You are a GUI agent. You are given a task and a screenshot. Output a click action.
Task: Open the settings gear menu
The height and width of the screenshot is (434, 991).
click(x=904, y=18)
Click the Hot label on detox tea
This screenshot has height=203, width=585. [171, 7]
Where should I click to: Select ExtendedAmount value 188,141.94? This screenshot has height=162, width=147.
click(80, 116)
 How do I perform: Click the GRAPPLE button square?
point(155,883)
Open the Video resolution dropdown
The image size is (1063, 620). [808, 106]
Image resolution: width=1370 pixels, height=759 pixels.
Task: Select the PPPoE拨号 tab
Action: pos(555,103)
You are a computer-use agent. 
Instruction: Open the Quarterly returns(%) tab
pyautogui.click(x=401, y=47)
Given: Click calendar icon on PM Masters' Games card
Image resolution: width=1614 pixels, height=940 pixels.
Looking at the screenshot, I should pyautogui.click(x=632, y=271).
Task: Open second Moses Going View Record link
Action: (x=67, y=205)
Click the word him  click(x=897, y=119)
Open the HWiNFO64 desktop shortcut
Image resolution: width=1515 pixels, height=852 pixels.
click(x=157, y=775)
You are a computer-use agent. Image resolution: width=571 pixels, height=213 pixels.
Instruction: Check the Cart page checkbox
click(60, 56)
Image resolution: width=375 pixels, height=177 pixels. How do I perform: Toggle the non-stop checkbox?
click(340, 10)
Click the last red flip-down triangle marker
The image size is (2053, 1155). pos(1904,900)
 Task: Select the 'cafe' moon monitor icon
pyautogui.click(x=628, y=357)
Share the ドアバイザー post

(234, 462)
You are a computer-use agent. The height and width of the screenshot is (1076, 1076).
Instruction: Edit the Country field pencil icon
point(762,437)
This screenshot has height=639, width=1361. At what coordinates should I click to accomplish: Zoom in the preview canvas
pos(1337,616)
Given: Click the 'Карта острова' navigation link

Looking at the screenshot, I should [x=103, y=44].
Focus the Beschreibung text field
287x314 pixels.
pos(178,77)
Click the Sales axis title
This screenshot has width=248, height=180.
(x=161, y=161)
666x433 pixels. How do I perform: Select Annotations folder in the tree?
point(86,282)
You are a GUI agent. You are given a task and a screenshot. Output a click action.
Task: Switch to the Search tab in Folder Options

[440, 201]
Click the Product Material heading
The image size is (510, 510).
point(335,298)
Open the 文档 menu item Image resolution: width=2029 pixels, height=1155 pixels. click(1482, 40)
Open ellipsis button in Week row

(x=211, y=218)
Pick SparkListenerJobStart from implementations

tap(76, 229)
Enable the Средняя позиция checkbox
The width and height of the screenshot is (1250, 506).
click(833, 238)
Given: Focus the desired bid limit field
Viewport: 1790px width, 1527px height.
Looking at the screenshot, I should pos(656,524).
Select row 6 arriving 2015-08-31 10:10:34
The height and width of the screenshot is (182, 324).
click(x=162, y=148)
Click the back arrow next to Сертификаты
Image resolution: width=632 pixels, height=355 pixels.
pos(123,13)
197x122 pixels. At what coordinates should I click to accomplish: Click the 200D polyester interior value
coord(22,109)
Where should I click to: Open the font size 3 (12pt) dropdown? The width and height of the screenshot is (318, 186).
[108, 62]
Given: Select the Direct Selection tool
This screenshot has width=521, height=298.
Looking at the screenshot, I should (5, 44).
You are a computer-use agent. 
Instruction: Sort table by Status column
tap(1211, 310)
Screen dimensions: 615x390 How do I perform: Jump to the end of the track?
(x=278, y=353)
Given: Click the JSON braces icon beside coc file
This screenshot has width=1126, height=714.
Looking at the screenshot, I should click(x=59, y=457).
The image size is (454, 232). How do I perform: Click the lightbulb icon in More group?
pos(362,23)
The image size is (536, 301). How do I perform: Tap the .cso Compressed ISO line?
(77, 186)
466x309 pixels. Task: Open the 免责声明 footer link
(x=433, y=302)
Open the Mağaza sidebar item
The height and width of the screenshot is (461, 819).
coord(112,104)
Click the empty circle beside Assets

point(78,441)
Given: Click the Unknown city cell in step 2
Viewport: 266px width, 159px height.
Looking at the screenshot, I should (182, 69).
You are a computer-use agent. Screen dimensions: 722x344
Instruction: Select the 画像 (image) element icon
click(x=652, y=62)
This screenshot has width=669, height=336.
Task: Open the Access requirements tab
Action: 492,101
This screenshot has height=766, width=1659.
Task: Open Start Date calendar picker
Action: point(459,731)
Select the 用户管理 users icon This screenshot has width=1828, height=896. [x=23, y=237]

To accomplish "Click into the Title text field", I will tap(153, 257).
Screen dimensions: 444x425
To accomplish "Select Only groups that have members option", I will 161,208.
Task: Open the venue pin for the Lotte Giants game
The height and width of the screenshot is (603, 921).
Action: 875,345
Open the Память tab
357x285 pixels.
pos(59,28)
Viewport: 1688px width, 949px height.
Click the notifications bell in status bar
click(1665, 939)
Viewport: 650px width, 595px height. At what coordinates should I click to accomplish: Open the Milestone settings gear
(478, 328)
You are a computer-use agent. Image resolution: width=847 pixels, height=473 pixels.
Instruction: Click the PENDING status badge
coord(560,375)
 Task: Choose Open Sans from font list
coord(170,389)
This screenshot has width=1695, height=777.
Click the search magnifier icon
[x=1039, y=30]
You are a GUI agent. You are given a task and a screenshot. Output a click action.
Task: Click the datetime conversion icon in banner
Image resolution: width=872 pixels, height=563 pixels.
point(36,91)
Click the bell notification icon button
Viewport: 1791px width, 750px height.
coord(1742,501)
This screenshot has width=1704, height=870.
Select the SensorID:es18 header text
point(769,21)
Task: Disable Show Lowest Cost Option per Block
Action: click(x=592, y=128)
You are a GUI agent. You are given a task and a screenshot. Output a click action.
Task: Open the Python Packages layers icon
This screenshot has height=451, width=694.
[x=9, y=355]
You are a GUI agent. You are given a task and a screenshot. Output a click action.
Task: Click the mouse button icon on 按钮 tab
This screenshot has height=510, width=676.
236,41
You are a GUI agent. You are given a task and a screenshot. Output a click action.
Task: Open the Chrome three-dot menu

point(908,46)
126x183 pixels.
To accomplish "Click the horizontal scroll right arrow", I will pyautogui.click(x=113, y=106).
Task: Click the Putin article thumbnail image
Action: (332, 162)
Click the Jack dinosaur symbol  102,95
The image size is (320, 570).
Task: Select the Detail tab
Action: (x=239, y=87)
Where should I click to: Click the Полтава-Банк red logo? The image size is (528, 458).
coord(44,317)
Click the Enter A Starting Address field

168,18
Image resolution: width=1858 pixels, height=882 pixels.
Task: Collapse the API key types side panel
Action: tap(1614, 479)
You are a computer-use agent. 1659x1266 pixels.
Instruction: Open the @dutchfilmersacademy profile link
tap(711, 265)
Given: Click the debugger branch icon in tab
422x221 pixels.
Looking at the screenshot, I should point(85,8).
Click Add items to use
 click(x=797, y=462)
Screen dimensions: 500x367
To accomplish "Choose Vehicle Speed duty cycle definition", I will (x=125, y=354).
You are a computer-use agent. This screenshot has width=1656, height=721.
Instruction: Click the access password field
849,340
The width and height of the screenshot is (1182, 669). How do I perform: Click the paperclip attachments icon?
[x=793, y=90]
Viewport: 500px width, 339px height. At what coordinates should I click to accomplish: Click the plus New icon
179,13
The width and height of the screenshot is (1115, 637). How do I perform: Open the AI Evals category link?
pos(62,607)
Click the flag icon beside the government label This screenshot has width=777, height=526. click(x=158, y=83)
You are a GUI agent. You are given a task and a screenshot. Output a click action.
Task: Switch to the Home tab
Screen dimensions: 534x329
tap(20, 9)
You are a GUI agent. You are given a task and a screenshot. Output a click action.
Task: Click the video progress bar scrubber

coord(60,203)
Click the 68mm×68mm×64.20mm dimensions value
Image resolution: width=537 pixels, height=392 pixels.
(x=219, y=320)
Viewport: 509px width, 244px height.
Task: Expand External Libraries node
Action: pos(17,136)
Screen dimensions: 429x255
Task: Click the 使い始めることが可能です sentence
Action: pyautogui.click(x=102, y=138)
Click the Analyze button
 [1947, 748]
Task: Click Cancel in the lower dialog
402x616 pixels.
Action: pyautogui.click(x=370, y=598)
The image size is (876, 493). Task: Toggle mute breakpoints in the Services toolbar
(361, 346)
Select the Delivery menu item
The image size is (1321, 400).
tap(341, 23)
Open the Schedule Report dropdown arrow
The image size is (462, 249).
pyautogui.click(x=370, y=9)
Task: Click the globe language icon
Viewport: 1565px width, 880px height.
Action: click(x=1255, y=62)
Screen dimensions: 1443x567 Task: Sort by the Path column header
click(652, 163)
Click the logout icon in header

^^^^

- **Directive**
Which lines in the items above contain the word "Focus", with case counting? Report each of those lines in full.

- **Full solution**
Focus the Beschreibung text field
Given: Focus the desired bid limit field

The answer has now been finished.